Перед лицом этих фактов убежденный сторонник мимесиса может попытаться спасти свою концепцию единственным способом. Так как с его точки зрения сближение искусства с реальностью означает прогресс в развитии искусства, а отход от реальности - деградацию (упадок), то отмеченные колебания в сближении искусства с реальностью и удалении от неё можно объяснить чередованием периодов расцвета и упадка в развитии самого общества. Однако из истории искусства известно, что колебания в его развитии не стоят ни в каком соответствии с колебаниями в развитии общества (Об отсутствии строгого экономического и политического детерминизма в характере развития искусства см. Дворжак М. История итальянского искусства эпохи Возрождения. Т.1. М., 1978. С.8): сближение искусства с реальностью и удаление от нее может происходить в равной степени как в эпохи расцвета общества, так и его упадка. Более того, при одном и том же состоянии общества могут одновременно сосуществовать художественные направления как реалистического, так и антиреалистического характера.

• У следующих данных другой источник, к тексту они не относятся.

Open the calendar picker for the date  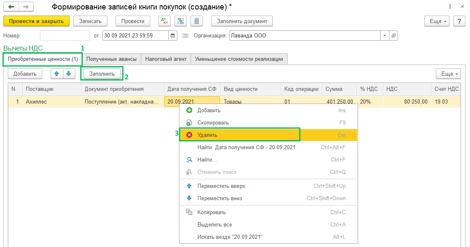click(173, 36)
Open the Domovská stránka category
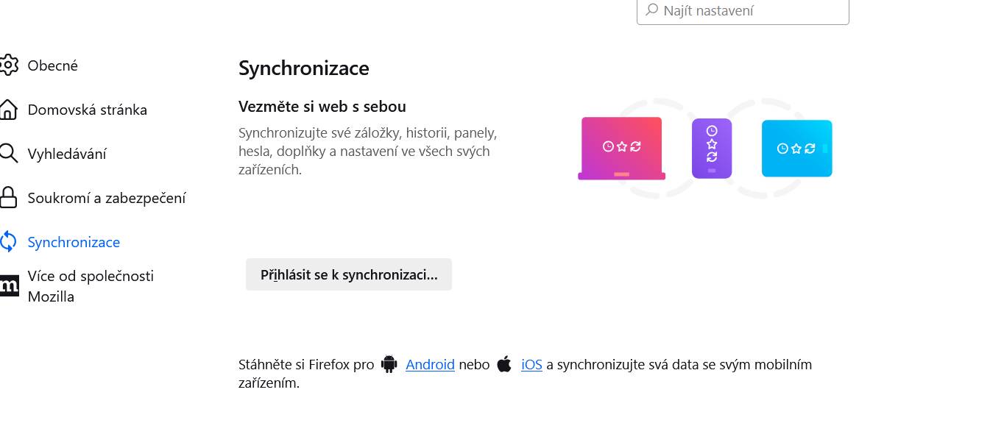Screen dimensions: 1004x448 click(88, 110)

Значение проведенного выше анализа основных художественных направлений состоит в том, что этот анализ дает очень простое и ясное объяснение описанного загадочного своеволия искусства в его поведении по отношению к развитию общества: искусство как совокупность художественных произведений отражает не реальность ("жизнь"), а идеалы, порождаемые противоречиями этой реальности ("жизни") (Идеал есть такое представление о реальности, при котором она мыслится свободной от известных противоречий. Сама потребность в идеале возникает из-за стремления к освобождению от противоречий). Когда идеал требует правдоподобия художественного образа, искусство сближается с реальностью; когда же он настаивает на неправдоподобии, искусство отдаляется от реальности. Именно этим объясняется то странное обстоятельство, что искусство может расцветать в период жестоких политико-экономических кризисов и приходить в упадок в эпоху политико-экономического расцвета (Между прочим, указанной природой искусства объясняется парадоксальное увядание диссидентского искусства после предоставления свободы. Драматические переживания, связанные с удушением свободы, исчезают после предоставления её, ибо идеал освобождения оказывается реализованным, а нового идеала ещё нет). Этим же обусловлена и выразительная функция искусства: если бы оно отражало реальность, а не идеал (Напомним ещё раз, что идеал никоим образом не отражает реальность; как было показано ранее, он в определенном смысле, напротив, искажает её), оно (как ясно из предыдущих глав) не могло бы выразить никаких общезначимых переживаний. Самое удивительное состоит в том, что не только искусство классицизма или абстракционизма, но и реалистическое искусство (как это ни парадоксально звучит) отражает отнюдь не реальность, а реалистический идеал.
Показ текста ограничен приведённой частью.